Print the stretch of the material from the line containing "You are a computer-use" through its final line, including both ends, without the pictures.

## BEGIN

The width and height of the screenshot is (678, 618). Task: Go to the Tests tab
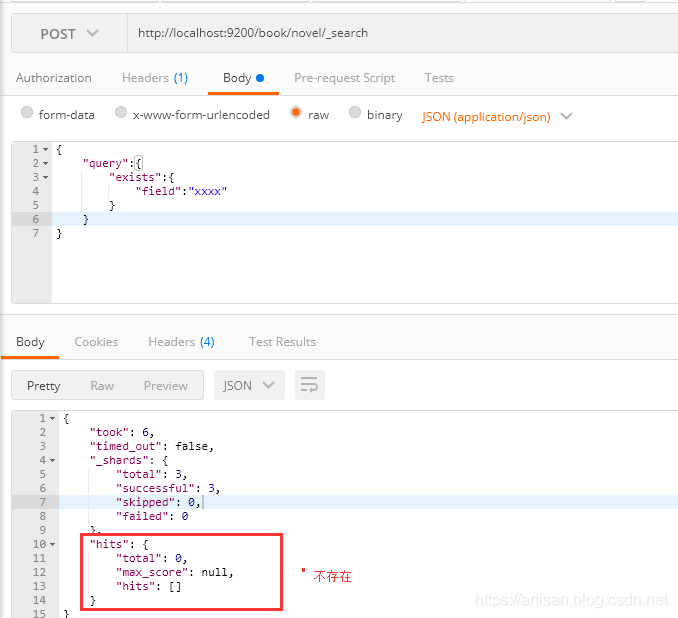[x=439, y=78]

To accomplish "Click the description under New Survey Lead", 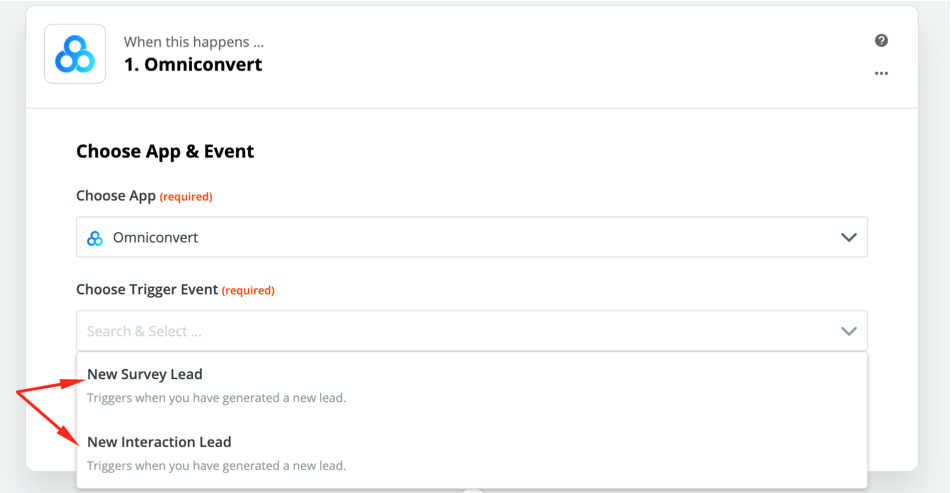I will (x=216, y=398).
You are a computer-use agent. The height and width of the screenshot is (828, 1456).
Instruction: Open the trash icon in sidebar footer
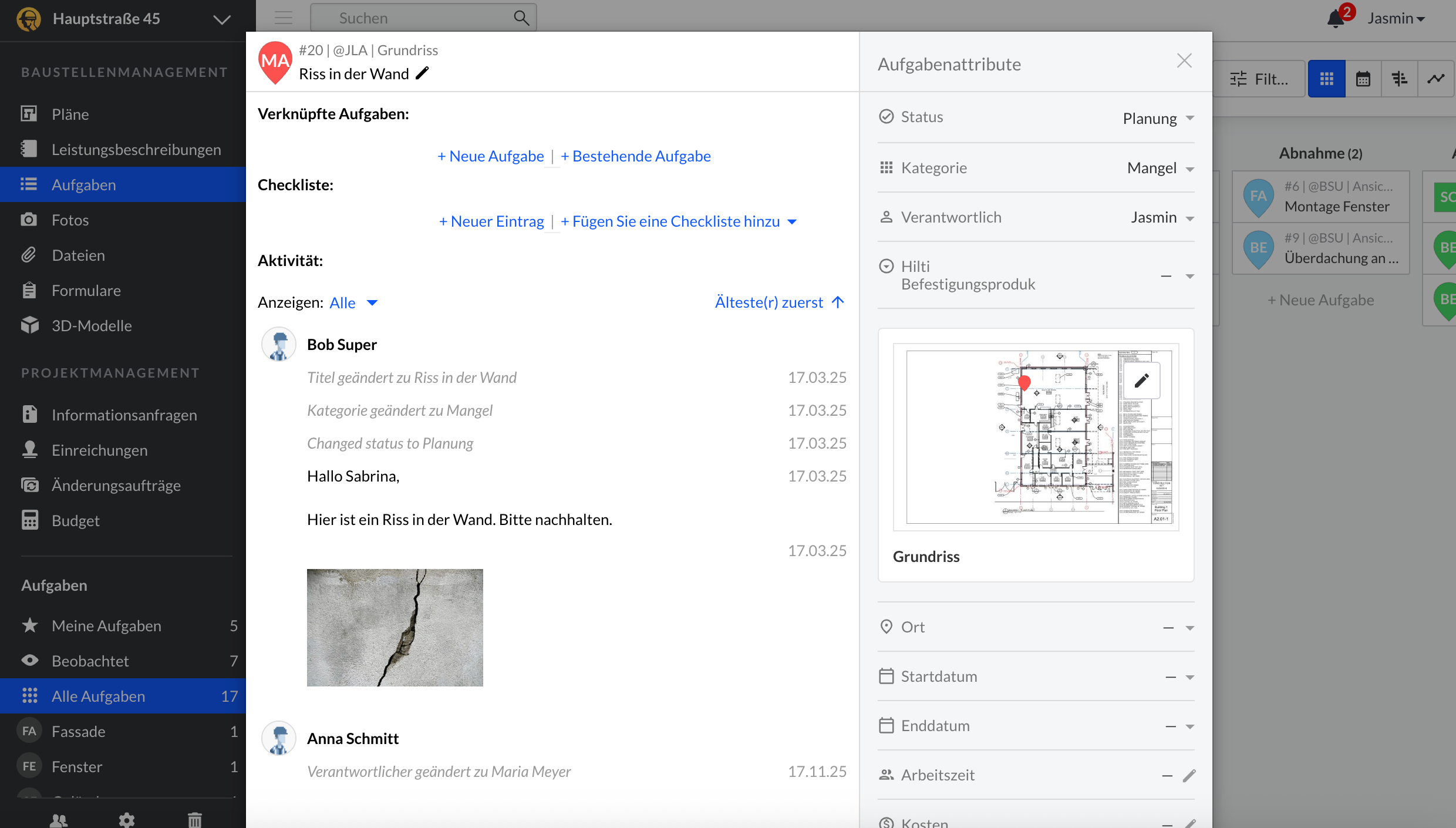point(195,819)
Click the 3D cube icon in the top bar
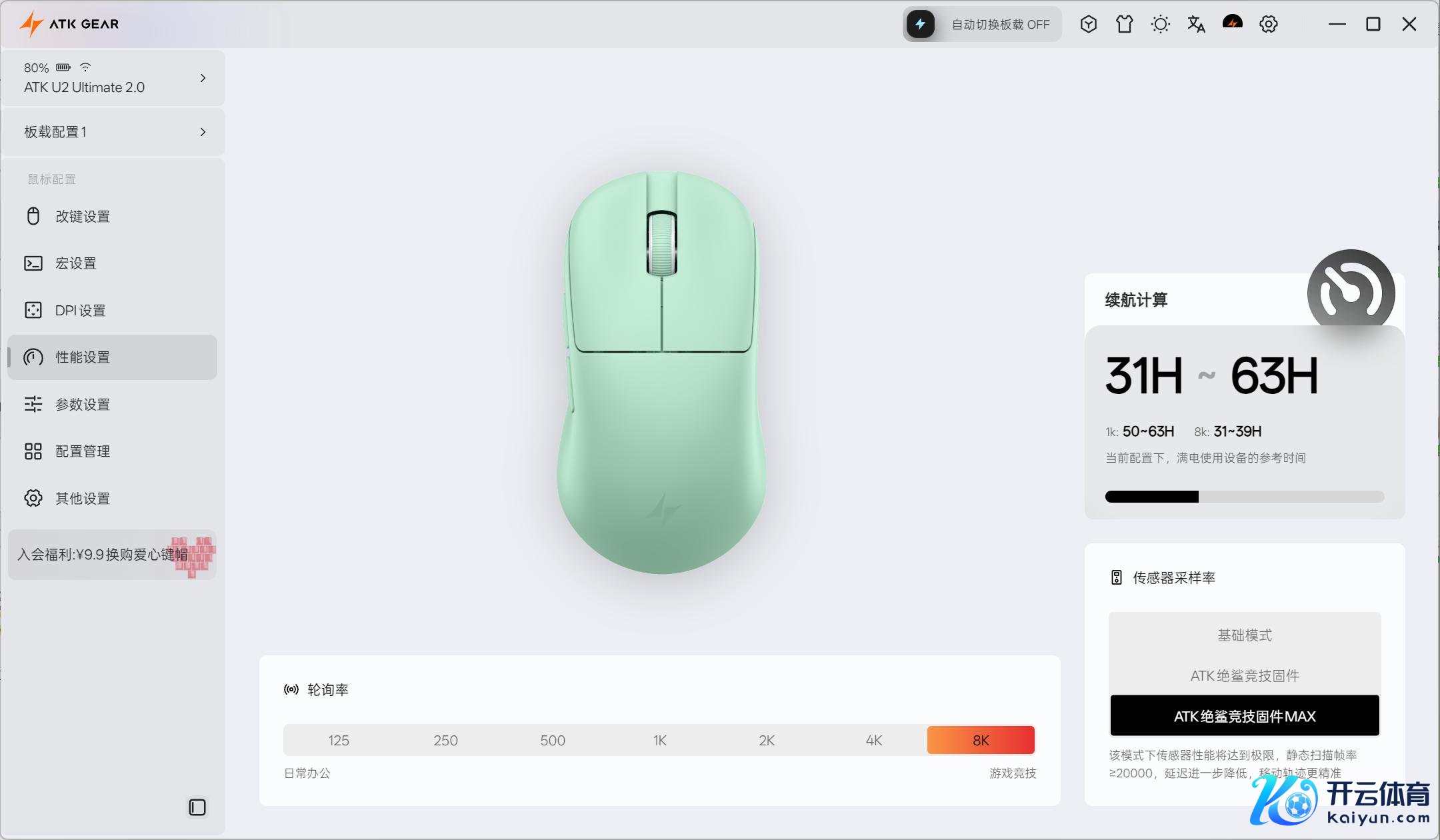This screenshot has width=1440, height=840. 1088,25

## END

> _Written response_:
You are a computer-use agent. The height and width of the screenshot is (828, 1456).
Instruction: Open the trash icon in sidebar footer
point(195,819)
Click the 3D cube icon in the top bar
This screenshot has width=1440, height=840. 1088,25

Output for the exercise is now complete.